--- Supplied records ---

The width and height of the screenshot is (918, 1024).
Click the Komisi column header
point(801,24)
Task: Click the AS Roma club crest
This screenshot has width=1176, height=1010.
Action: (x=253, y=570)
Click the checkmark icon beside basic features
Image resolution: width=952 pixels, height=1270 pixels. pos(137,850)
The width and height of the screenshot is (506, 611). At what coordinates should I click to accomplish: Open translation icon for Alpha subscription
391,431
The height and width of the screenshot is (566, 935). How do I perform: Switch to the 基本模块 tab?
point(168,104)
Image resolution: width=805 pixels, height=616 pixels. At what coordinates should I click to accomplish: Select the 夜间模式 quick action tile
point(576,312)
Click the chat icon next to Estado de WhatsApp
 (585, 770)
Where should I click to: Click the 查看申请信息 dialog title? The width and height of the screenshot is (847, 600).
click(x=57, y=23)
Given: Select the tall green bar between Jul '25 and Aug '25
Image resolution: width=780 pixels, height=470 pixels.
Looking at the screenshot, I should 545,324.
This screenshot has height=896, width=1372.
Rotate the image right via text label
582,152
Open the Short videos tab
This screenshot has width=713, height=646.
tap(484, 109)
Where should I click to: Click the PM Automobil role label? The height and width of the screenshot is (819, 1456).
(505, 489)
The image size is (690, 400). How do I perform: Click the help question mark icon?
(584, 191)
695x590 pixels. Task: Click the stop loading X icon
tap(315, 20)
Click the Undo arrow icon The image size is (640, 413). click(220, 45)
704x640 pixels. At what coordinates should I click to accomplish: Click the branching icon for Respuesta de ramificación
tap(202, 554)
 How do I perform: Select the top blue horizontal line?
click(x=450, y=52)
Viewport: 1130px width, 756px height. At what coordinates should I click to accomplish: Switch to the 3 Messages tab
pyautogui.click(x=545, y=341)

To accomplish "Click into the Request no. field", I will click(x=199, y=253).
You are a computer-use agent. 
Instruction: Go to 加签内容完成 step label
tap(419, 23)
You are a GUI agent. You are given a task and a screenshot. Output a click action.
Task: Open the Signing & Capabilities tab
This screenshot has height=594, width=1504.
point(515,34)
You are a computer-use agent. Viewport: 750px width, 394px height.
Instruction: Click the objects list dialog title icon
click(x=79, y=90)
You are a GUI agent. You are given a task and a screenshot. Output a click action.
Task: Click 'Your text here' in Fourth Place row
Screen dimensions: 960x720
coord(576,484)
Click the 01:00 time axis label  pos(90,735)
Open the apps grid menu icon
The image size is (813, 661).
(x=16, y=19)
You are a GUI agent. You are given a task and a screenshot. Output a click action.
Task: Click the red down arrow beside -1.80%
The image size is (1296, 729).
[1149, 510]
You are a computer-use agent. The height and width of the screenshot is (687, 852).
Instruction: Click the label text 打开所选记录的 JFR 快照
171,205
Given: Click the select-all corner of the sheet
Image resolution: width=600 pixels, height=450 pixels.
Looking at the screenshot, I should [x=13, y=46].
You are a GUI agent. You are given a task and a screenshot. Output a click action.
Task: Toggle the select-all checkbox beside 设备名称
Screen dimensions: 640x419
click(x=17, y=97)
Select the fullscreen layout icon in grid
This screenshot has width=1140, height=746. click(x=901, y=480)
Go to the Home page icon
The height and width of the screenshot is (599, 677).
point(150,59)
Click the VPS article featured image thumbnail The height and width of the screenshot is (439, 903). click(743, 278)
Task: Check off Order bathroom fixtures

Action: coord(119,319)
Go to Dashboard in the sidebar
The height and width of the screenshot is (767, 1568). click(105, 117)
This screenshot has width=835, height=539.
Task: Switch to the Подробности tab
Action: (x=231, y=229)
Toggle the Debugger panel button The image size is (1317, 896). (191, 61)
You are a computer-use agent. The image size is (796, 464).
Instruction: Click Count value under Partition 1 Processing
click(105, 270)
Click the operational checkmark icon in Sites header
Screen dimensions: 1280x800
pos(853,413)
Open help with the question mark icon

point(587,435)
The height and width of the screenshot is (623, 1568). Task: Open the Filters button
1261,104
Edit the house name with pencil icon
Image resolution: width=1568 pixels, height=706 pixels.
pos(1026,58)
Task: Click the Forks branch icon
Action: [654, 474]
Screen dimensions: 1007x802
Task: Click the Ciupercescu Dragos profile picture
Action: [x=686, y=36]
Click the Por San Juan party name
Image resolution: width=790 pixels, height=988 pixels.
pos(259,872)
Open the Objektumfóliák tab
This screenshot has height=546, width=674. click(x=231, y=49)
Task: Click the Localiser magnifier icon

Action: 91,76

---

What you need to do:
Please transcribe the records in full, keeping every word as it is.

Result for this exercise:
The width and height of the screenshot is (918, 1024).
Click the Komisi column header
point(801,24)
Task: Click the AS Roma club crest
This screenshot has width=1176, height=1010.
Action: (x=253, y=570)
Click the checkmark icon beside basic features
Image resolution: width=952 pixels, height=1270 pixels. pos(137,850)
The width and height of the screenshot is (506, 611). At what coordinates should I click to accomplish: Open translation icon for Alpha subscription
391,431
The height and width of the screenshot is (566, 935). How do I perform: Switch to the 基本模块 tab?
point(168,104)
Image resolution: width=805 pixels, height=616 pixels. At what coordinates should I click to accomplish: Select the 夜间模式 quick action tile
point(576,312)
Click the chat icon next to Estado de WhatsApp
 (585, 770)
Where should I click to: Click the 查看申请信息 dialog title? The width and height of the screenshot is (847, 600).
click(x=57, y=23)
Given: Select the tall green bar between Jul '25 and Aug '25
Image resolution: width=780 pixels, height=470 pixels.
Looking at the screenshot, I should 545,324.
This screenshot has height=896, width=1372.
Rotate the image right via text label
582,152
Open the Short videos tab
This screenshot has width=713, height=646.
tap(484, 109)
Where should I click to: Click the PM Automobil role label? The height and width of the screenshot is (819, 1456).
(505, 489)
The image size is (690, 400). How do I perform: Click the help question mark icon?
(584, 191)
695x590 pixels. Task: Click the stop loading X icon
tap(315, 20)
Click the Undo arrow icon The image size is (640, 413). click(220, 45)
704x640 pixels. At what coordinates should I click to accomplish: Click the branching icon for Respuesta de ramificación
tap(202, 554)
 How do I perform: Select the top blue horizontal line?
click(x=450, y=52)
Viewport: 1130px width, 756px height. At what coordinates should I click to accomplish: Switch to the 3 Messages tab
pyautogui.click(x=545, y=341)

To accomplish "Click into the Request no. field", I will click(x=199, y=253).
You are a computer-use agent. 
Instruction: Go to 加签内容完成 step label
tap(419, 23)
You are a GUI agent. You are given a task and a screenshot. Output a click action.
Task: Open the Signing & Capabilities tab
This screenshot has height=594, width=1504.
point(515,34)
You are a computer-use agent. Viewport: 750px width, 394px height.
Instruction: Click the objects list dialog title icon
click(x=79, y=90)
You are a GUI agent. You are given a task and a screenshot. Output a click action.
Task: Click 'Your text here' in Fourth Place row
Screen dimensions: 960x720
coord(576,484)
Click the 01:00 time axis label  pos(90,735)
Open the apps grid menu icon
The image size is (813, 661).
(x=16, y=19)
You are a GUI agent. You are given a task and a screenshot. Output a click action.
Task: Click the red down arrow beside -1.80%
The image size is (1296, 729).
[1149, 510]
You are a computer-use agent. The height and width of the screenshot is (687, 852).
Instruction: Click the label text 打开所选记录的 JFR 快照
171,205
Given: Click the select-all corner of the sheet
Image resolution: width=600 pixels, height=450 pixels.
Looking at the screenshot, I should [x=13, y=46].
You are a GUI agent. You are given a task and a screenshot. Output a click action.
Task: Toggle the select-all checkbox beside 设备名称
Screen dimensions: 640x419
click(x=17, y=97)
Select the fullscreen layout icon in grid
This screenshot has width=1140, height=746. click(x=901, y=480)
Go to the Home page icon
The height and width of the screenshot is (599, 677).
point(150,59)
Click the VPS article featured image thumbnail The height and width of the screenshot is (439, 903). click(743, 278)
Task: Check off Order bathroom fixtures

Action: coord(119,319)
Go to Dashboard in the sidebar
The height and width of the screenshot is (767, 1568). click(105, 117)
This screenshot has width=835, height=539.
Task: Switch to the Подробности tab
Action: (x=231, y=229)
Toggle the Debugger panel button The image size is (1317, 896). (191, 61)
You are a computer-use agent. The image size is (796, 464).
Instruction: Click Count value under Partition 1 Processing
click(105, 270)
Click the operational checkmark icon in Sites header
Screen dimensions: 1280x800
pos(853,413)
Open help with the question mark icon

point(587,435)
The height and width of the screenshot is (623, 1568). Task: Open the Filters button
1261,104
Edit the house name with pencil icon
Image resolution: width=1568 pixels, height=706 pixels.
pos(1026,58)
Task: Click the Forks branch icon
Action: [654, 474]
Screen dimensions: 1007x802
Task: Click the Ciupercescu Dragos profile picture
Action: [x=686, y=36]
Click the Por San Juan party name
Image resolution: width=790 pixels, height=988 pixels.
pos(259,872)
Open the Objektumfóliák tab
This screenshot has height=546, width=674. click(x=231, y=49)
Task: Click the Localiser magnifier icon

Action: 91,76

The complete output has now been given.